Atau jika sudah dibersihkan, reaksinya akan tetap ada bukan, teknologi sekarang
sudah maju. Kurasa ia tidak akan membuangnya karena jejak itu cocok dengan
jenis sepatu yang terbilang cukup mahal. Aku sudah mencarinya di internet. Cukup
kau katakan bahwa kau memiliki bukti kuat bahwa dia pelakunya dan apabila ia
tidak bersikap koperatif maka hukumannya akan diperberat nantinya karena dia
sudah dipastikan bersalah. Mungkin dia akan berkata bahwa alasannya adalah
dendam karena software yang ia buat bersama – sama dengan Doni, hanya
memperkaya temannya itu. Dia merasa korban mengambil haknya. Kau bisa
menghubungiku lagi jika sudah menyelesaikannya, sudah kubilang kan, ini terlalu
mudah.,” ucap Galias yang kemudian berdiri, menyeruput habis minumannya, dan
berjalan ke arah pintu keluar.
“Hei tunggu dulu!! Apa – apaan
itu!!” sentak Toni terkaget.
“Harus ku ulang lagi? Percaya saja
pada temanmu ini,” jawabnya diikuti tawa kecil, “Bye bye... Hubungi aku setelah
kau menyelesaikan kasusmu.”
“Manusia
sialan!!” umpat Toni menatapi temannya yang sudah berada di luar ruangan dan
berjalan menuju ke arah tempat parkir.
“Kau
ini apa? Peramal? Cenayang? Atau ahli sihir?” tanya Toni kepada temanya itu di
line telepon. “Dia benar – benar memberikan alasan yang sama dengan apa yang
kau katakan, beritahu aku darimana kau mencurigainya. Yang tampak mencurigakan
bagiku justru Tito, seorang preman tanah abang. Lagipula ia yang terakhir kali
melihat korban masih hidup.”
“Harus ku ulangi berapa ratus kali
agar kau mendengar, percayalah saja pada temanmu ini,” jawab Galias dengan nada
bangga. “Kali ini kau, sobat, yang memandang orang dari labelnya, mencurigai
seorang preman. Memang itu wajar, namun kali ini kau salah. Dan sudah kubilang
motifnya bukanlah uang. Kau ingat luka di paha kanan korban? Tusukan itu berada
di sisi luar. Melihat posisi luka korban yang lain, pastilah ia diserang dari
depan.

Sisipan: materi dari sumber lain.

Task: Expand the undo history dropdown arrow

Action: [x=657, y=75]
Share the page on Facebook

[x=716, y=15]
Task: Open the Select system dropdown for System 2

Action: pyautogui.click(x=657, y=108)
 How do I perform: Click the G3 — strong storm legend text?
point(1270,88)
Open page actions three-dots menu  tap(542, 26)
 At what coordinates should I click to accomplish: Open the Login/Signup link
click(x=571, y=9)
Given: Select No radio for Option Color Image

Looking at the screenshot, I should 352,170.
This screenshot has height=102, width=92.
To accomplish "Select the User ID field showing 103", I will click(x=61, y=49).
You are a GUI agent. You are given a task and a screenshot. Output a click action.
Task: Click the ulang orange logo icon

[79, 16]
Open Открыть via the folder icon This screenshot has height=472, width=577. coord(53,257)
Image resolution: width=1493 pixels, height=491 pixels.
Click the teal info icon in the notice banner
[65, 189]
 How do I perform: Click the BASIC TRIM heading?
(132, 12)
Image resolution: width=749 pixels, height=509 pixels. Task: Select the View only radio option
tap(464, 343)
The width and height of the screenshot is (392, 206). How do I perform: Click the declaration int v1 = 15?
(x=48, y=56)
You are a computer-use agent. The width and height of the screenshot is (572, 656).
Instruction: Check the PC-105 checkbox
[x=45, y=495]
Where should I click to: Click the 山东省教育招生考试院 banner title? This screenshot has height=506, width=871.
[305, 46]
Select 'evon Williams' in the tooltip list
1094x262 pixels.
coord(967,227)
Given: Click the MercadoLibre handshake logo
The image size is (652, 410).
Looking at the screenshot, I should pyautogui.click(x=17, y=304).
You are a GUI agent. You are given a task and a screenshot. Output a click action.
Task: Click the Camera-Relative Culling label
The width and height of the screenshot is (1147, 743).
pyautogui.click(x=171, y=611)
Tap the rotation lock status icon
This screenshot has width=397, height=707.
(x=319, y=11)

Jadi kuasumsikan bahwa pelaku adalah orang yang kidal. Sekarang kau
mengerti bukan, mengapa aku menyuruhmu untuk meminta ketiga orang itu
menggambar selagi kau dokumentasikan. Benar, karena orang kidal dapat berlatih
menulis dengan tangan kanan, namun menggambar dengan tangan kanan cukup sulit,
kecuali kau memang seorang pelukis atau apalah, belum lagi kau meminta gambar
yang cukup detil. Karena itulah kita tidak butuh gambar tersebut, rekaman
itulah kuncinya. Lalu mengenai alasannya. Haha!! Itu aku hanya menebak saja,
terlalu banyak menonton film – film mungkin. Keberuntungan terbesar adalah
diantara ketiga orang tersangka itu, hanya Adnan yang kidal. Tepat sudah panah
cintaku padanya.”
“Dasar bajingan yang beruntung,
bajingan cerdas yang beruntung.”
“Terserah apa katamu, lagi – lagi
aku tak mengecewakanmu bukan? Sudah dulu, terimakasih sudah memberitahu
hasilnya. Kuhubungi kau lagi nanti, aku masih ada urusan,” ucap Galias seraya
mematikan panggilan tersebut. Ia kemudian menatap langit – langit kamar yang
terlihat bergoyang di matanya.
“Ah!! Aku terlalu mabuk,” ucapnya pelan.